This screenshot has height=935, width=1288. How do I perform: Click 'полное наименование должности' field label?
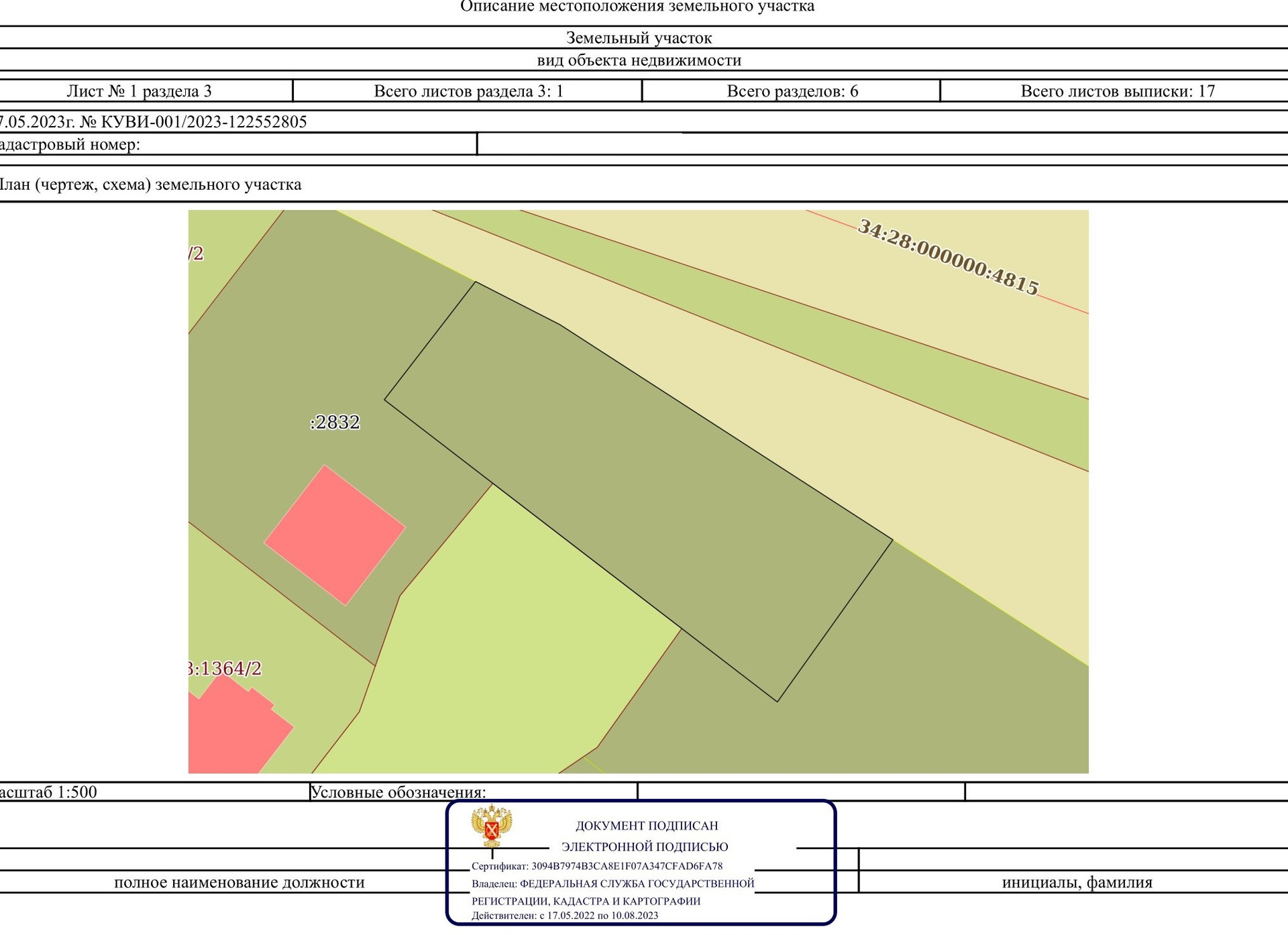[239, 883]
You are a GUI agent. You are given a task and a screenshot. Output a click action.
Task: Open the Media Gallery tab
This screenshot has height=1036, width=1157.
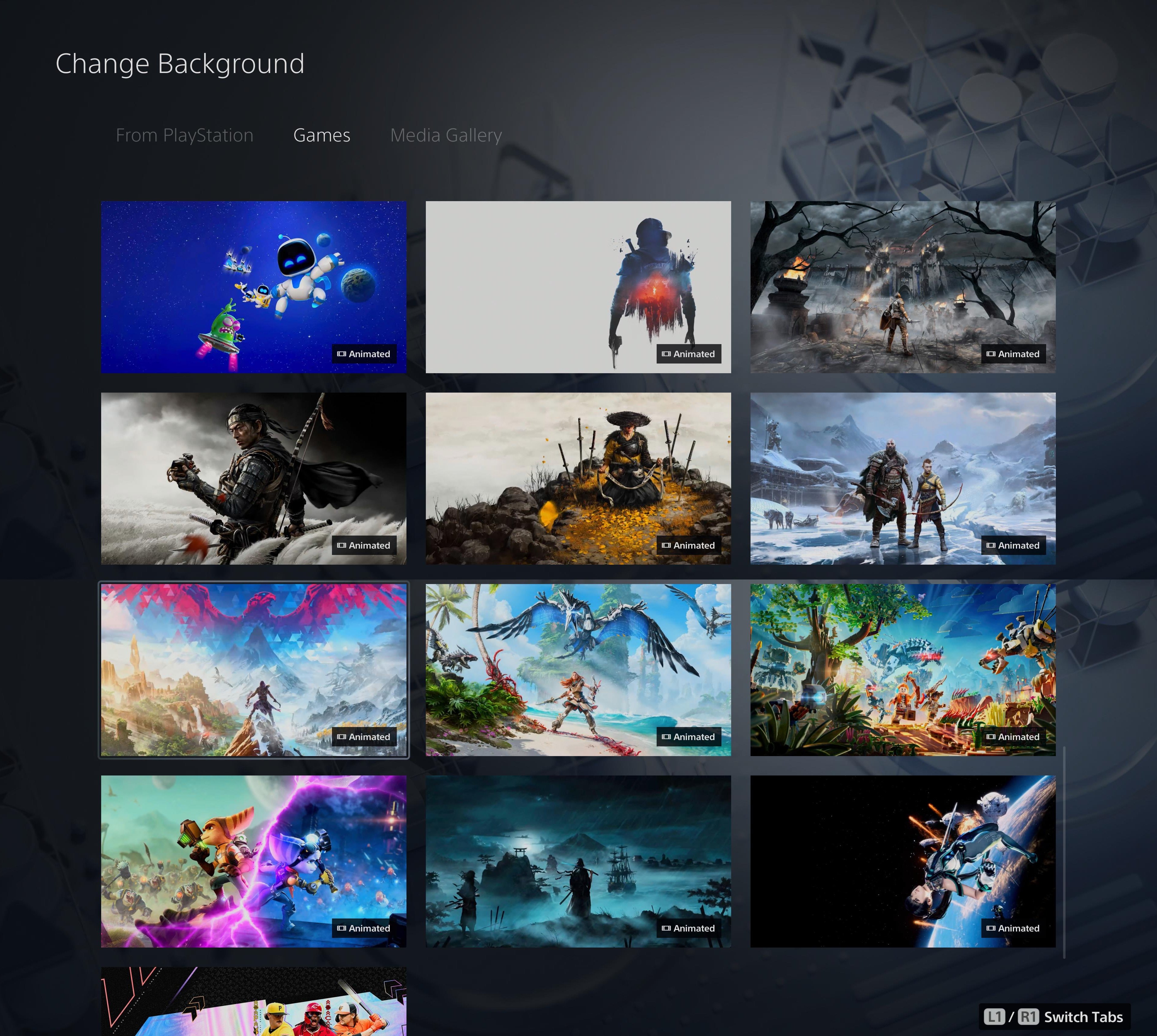point(446,135)
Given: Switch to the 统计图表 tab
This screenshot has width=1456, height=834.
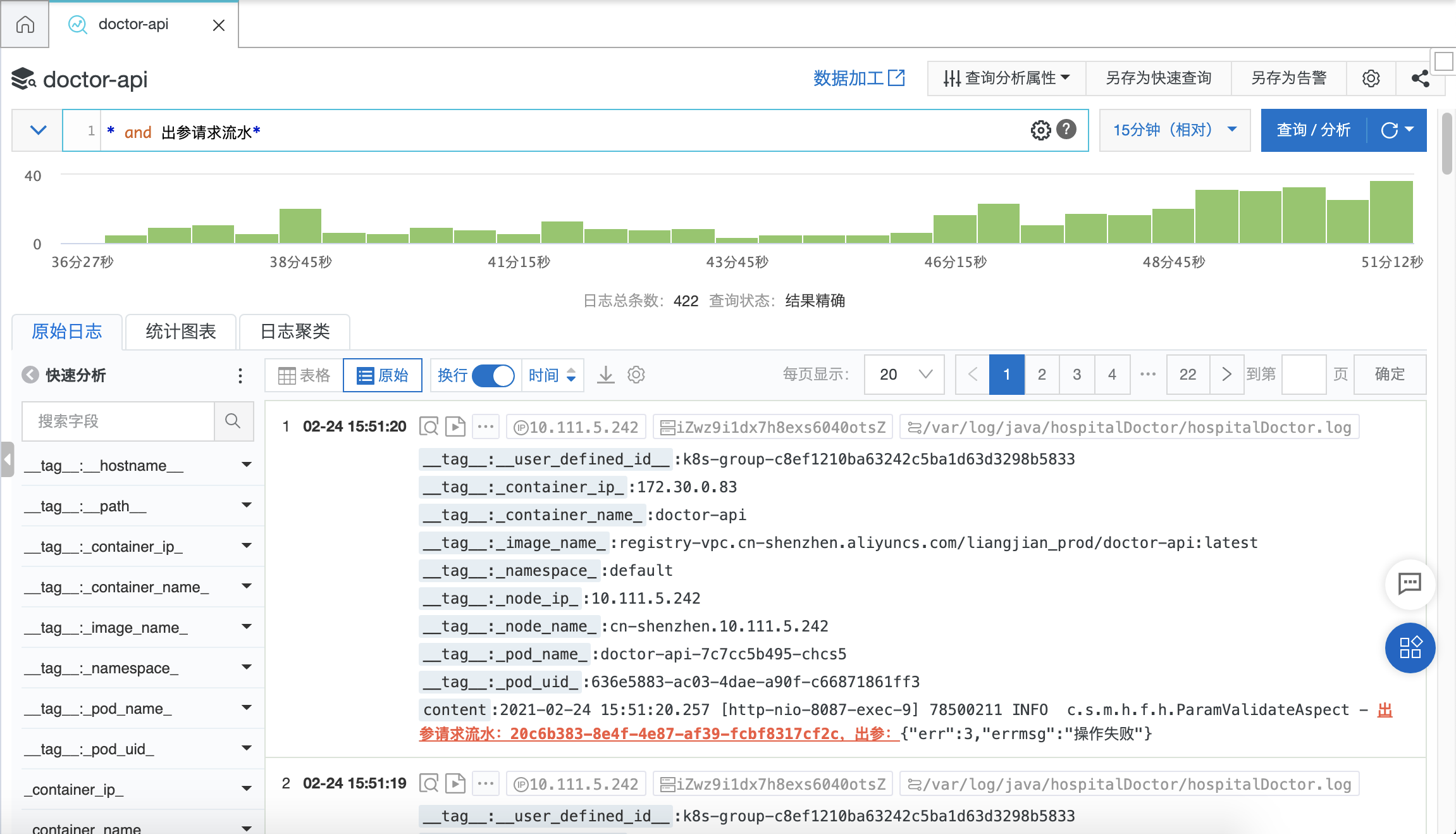Looking at the screenshot, I should point(181,332).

════════════════════

What you have to do> Your answer must be an exact copy of the lines above, from the line that contains "This screenshot has height=1036, width=1157." through the final line, with no pictures in it.

Exercise solution>
This screenshot has height=1036, width=1157.
point(446,135)
Given: Switch to the 统计图表 tab
This screenshot has width=1456, height=834.
Looking at the screenshot, I should point(181,332).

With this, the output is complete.